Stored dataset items
:::

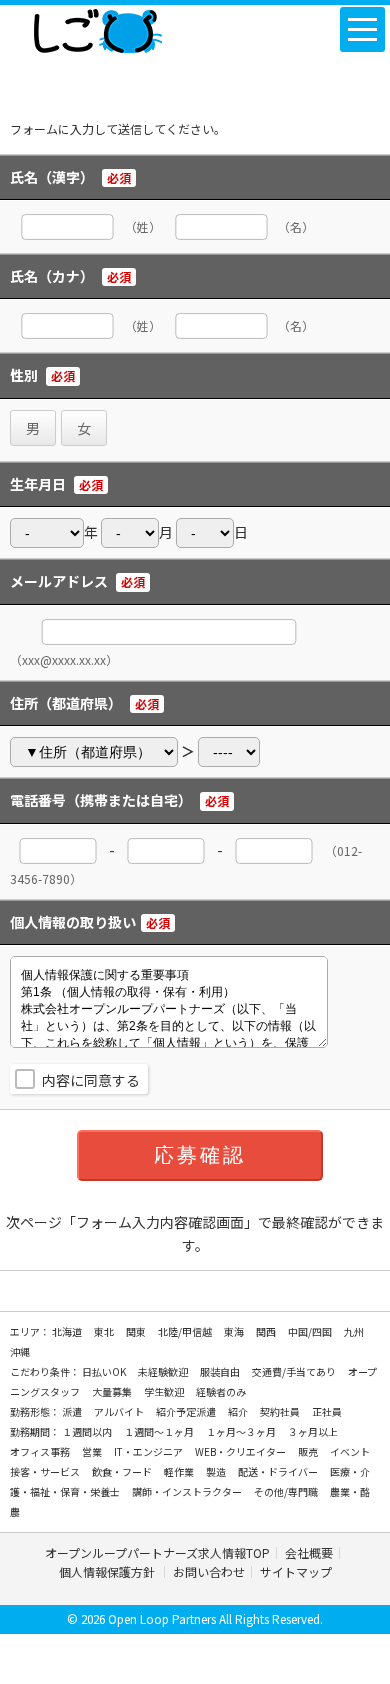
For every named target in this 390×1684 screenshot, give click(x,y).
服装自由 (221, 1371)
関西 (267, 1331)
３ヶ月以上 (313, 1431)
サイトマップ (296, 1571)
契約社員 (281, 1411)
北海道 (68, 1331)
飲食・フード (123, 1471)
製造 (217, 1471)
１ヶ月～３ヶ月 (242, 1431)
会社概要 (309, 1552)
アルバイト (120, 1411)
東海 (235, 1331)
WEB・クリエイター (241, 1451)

:::

What is expected: An exact repetition of all the records above is required, excluding the pictures.

Exercise response:
For every named target in this 390×1684 screenshot, give click(x,y).
服装自由 (221, 1371)
関西 (267, 1331)
３ヶ月以上 (313, 1431)
サイトマップ (296, 1571)
契約社員 (281, 1411)
北海道 (68, 1331)
飲食・フード (123, 1471)
製造 (217, 1471)
１ヶ月～３ヶ月 (242, 1431)
会社概要 (309, 1552)
アルバイト (120, 1411)
東海 (235, 1331)
WEB・クリエイター (241, 1451)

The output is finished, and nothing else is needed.